■ **Assignment**: Find the line that contains "You are a computer-use" in the entries below. Output it and each later line exactly, and nothing else.

■ **Exercise data**:
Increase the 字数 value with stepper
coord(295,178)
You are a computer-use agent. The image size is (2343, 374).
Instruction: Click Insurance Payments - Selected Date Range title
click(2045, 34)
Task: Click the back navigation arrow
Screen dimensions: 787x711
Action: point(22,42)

■ **Solution**:
You are a computer-use agent. The image size is (2343, 374).
Instruction: Click Insurance Payments - Selected Date Range title
click(2045, 34)
Task: Click the back navigation arrow
Screen dimensions: 787x711
Action: point(22,42)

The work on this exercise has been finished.